(Stored data entries)
[Start of section]

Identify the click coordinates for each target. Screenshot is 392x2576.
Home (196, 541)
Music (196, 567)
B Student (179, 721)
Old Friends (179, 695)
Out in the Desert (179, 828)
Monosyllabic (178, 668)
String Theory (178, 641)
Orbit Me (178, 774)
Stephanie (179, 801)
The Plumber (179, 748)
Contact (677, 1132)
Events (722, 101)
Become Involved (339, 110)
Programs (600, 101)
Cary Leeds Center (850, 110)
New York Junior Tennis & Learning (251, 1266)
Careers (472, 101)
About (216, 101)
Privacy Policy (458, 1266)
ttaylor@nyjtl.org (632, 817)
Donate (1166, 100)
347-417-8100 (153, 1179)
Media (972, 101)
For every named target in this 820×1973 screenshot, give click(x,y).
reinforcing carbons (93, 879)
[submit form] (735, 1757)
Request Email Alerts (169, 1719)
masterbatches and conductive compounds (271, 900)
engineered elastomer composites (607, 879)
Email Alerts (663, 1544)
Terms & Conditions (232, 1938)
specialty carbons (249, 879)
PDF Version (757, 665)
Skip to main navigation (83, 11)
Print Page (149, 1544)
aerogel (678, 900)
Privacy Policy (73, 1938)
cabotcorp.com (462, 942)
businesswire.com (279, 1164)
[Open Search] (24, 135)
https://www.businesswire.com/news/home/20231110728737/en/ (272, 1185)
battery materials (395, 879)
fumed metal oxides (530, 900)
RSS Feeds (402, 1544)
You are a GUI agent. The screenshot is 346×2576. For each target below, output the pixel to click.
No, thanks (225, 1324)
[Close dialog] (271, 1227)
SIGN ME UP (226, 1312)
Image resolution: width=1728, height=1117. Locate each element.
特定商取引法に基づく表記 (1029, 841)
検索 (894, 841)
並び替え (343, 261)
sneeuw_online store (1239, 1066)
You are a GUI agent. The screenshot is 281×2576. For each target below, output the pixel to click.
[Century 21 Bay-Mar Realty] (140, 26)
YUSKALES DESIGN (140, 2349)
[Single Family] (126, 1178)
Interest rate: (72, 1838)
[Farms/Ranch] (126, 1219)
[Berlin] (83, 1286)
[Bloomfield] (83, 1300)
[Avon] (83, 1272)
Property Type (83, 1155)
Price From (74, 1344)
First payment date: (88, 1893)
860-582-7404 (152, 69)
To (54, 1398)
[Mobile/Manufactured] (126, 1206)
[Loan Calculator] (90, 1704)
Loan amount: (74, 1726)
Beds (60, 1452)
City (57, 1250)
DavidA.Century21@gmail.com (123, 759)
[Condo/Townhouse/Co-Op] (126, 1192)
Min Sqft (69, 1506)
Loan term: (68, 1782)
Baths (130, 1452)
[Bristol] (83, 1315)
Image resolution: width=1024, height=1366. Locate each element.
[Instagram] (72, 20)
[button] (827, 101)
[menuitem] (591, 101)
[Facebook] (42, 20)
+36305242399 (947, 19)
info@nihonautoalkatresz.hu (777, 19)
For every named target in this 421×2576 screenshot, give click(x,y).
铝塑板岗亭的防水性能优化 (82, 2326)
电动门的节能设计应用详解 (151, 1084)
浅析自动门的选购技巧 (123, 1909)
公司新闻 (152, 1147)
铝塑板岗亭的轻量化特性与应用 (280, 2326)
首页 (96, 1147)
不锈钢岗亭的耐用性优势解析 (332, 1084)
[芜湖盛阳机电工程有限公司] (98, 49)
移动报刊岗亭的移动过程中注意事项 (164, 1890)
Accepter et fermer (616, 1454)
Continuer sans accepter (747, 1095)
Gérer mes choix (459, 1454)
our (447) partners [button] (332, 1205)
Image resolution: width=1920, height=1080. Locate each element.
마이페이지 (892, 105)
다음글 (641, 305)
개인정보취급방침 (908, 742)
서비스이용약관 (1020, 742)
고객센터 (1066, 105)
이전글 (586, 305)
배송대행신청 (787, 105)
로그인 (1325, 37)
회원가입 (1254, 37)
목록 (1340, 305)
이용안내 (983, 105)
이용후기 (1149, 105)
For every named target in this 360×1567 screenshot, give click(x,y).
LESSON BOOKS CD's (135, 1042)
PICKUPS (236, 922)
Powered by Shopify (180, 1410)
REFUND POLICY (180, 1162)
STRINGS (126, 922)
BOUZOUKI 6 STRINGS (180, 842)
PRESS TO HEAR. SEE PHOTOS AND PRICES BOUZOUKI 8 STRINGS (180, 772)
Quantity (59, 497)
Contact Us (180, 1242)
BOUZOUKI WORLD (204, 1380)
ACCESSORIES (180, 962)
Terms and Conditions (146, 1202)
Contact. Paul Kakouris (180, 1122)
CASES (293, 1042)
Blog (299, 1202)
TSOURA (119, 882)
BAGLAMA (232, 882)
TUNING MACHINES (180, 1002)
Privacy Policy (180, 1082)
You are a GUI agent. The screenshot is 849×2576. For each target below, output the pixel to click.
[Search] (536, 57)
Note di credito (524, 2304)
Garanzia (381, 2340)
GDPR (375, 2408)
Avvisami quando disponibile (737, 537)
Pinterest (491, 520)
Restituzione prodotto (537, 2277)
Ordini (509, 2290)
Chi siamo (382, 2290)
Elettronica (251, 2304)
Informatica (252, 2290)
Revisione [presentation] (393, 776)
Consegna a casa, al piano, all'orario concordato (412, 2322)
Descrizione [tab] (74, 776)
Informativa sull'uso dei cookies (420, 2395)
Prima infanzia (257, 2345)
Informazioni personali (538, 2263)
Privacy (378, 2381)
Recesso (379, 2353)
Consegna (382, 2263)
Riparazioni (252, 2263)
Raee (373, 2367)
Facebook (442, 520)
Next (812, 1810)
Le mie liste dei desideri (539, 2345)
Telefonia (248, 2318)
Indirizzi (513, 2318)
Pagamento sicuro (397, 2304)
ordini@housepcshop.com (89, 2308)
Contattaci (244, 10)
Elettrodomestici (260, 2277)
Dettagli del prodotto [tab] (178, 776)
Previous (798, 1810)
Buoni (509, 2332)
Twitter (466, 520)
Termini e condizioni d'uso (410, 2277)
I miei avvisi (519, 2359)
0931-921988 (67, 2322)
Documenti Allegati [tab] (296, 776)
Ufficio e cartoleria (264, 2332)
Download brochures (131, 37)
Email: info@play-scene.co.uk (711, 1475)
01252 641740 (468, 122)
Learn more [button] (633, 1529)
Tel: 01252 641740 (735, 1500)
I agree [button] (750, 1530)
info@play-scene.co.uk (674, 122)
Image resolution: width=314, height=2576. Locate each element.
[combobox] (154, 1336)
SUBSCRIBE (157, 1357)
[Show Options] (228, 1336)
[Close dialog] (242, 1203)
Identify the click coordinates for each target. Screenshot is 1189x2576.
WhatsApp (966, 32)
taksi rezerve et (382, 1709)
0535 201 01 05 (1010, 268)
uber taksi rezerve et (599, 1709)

[End of section]

> **Task brief**
Only the lines from the first line of the records through the line with "About (216, 101)" should be reproduced, exactly and with nothing added.

> **The answer**
Identify the click coordinates for each target. Screenshot is 392x2576.
Home (196, 541)
Music (196, 567)
B Student (179, 721)
Old Friends (179, 695)
Out in the Desert (179, 828)
Monosyllabic (178, 668)
String Theory (178, 641)
Orbit Me (178, 774)
Stephanie (179, 801)
The Plumber (179, 748)
Contact (677, 1132)
Events (722, 101)
Become Involved (339, 110)
Programs (600, 101)
Cary Leeds Center (850, 110)
New York Junior Tennis & Learning (251, 1266)
Careers (472, 101)
About (216, 101)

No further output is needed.